Aug '08 - Jun '10
I was having a coffee break this afternoon at Strada Café with a senior undergrad named Ben and a ghost from thesis-past known by the name Shivang. We got into an interesting dialogue that I thought I would extend out here. Ben and I are working on thesis projects that are part of a larger body of research here at Berkeley that is potentially contributing new ways of working and thinking as architects. More on that soon.
The fundamental question is, what does it mean to do design research? How do you quantify the benefits of this research? We talked a bit about how science research is measured cut-and-dry (I am going to prove X with this study), and how in art the work is often unquantifiable. Architecture is somewhere in-between, yielding both hard objects with demonstrable effects and soft processes which are entangled with that thing we call intuition.

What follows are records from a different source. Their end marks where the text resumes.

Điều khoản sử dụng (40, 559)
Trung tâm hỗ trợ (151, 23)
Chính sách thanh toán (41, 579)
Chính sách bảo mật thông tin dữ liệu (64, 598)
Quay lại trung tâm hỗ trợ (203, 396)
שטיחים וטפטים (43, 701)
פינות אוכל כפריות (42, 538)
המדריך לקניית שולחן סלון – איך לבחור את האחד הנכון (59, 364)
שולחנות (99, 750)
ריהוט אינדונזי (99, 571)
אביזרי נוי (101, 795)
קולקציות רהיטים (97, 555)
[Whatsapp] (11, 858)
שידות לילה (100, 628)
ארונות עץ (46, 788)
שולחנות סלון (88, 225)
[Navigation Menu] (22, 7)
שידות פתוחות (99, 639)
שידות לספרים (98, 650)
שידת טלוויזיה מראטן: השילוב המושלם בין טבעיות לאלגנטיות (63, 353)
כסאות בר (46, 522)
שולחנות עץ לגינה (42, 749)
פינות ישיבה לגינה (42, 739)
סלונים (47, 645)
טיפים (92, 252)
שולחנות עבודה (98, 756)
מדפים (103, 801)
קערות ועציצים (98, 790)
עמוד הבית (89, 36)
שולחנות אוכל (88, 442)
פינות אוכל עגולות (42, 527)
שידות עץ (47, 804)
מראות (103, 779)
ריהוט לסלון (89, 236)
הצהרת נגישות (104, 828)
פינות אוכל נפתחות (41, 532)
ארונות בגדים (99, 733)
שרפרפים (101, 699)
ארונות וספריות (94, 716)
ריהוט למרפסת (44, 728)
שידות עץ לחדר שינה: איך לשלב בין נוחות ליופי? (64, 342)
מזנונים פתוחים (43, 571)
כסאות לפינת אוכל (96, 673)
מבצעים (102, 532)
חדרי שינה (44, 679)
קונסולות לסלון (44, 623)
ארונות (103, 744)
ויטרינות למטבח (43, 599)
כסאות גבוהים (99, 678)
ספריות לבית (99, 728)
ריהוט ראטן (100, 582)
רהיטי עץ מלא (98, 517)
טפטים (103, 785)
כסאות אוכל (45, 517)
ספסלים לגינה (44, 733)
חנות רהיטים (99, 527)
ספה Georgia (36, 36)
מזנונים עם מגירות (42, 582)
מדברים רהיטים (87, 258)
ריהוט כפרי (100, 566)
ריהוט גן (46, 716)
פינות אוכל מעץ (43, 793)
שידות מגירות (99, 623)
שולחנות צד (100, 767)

To make this a little more concrete, I'll reveal a layer of the thesis that has been brewing since I wrote Thesistan. I'm not going to do a project in Afghanistan but instead will be developing a project on the Pacific island of Guam, where a 15 billion-dollar military buildup has been planned and awaits the full go-ahead. Guam is the closest United States territory to the Middle East, not to mention North Korea and China. Furthermore, it played a significant role in the wars of the 20th century, notably WWII and Vietnam. I don't imagine that role will diminish in this century. Guam is also home to the Chamorro people of Melanesian descent, some of whom argue that the United States has not complied with UN Charter Chapter XI which demands that non self-governing territories be assisted by the host nation to seek self-determination.
I've collected a good deal of information about the island, from both the military and the civilian sides. And this is what is exciting to me: I am in the unique position to combine both sets of data and produce a new body of knowledge about the island, operating precisely on the border between the military and civilian worlds. The buildup has started to generate crossings of this border in terms of military folks talking to civilians and vice versa, but is anyone really doing research about this overlap? I think the mode currently on the civilian side is to say "if the buildup happens, then X will happen on our side of the fence". The military side just wants to do what they do, do their mission, with the absolute minimum encroachment from the civilian side. Fair enough. But all they do is say "X is happening on the island, and how will that impact our mission". So here I am, saying the buildup is going to happen and a differential is generated by that, and therefore the project is about that differential. A negotiation must take place to mitigate the differential, and my architecture is couched in that negotiation. Still, what does that negotiation look like, what does it sound like, how do we simulate it, how do we judge if it is good--effectively, how do we judge the design research?
[a simple way to think of all of this is that the geometry above is the static design output and the rhino/grasshopper script below it is the process, the parameters of which are in flux]
Is it the design object that holds the knowledge, or does the process itself embody the knowledge? If you've ever sat on a design review, you'll recognize this classic dichotomy in architecture: do you evaluate the project based on the end results or by the method/process which led up to it? I don't think it's purely either/or, but I think it's productive to think of them and argue for one or the other.
In my opinion, the output of a design is an artifice, a freeze-frame of something in motion. Can you judge a film by the screenshot? Maybe. But even disregarding plot, a film is about transformation. A good film takes you from A to B without being fully aware of that displacement. Furthermore, the final frame in a film is rarely a tell-all. The action already met its denouement.
My final point is that truth in architecture is revealed in the making of it. The design object is a false thing. I'm not talking about the constructed building but rather the final representation--the rendering, construction document, or whatever is finally produced by the architect. It's an illusion that as students we are forced to present in the charade we call a jury, and as professionals it's a necessity to convince the client that we have given them what they asked for--to fulfill a contract and get paid, essentially. I argue that the lifecycle of a building, from its construction to its eventual ruin or destruction, is also the design research, and there is no such thing as a design object. I think that's the difficult thing to recognize, that our design research doesn't end even when the building is complete--for design research is also a performance by the inhabitants.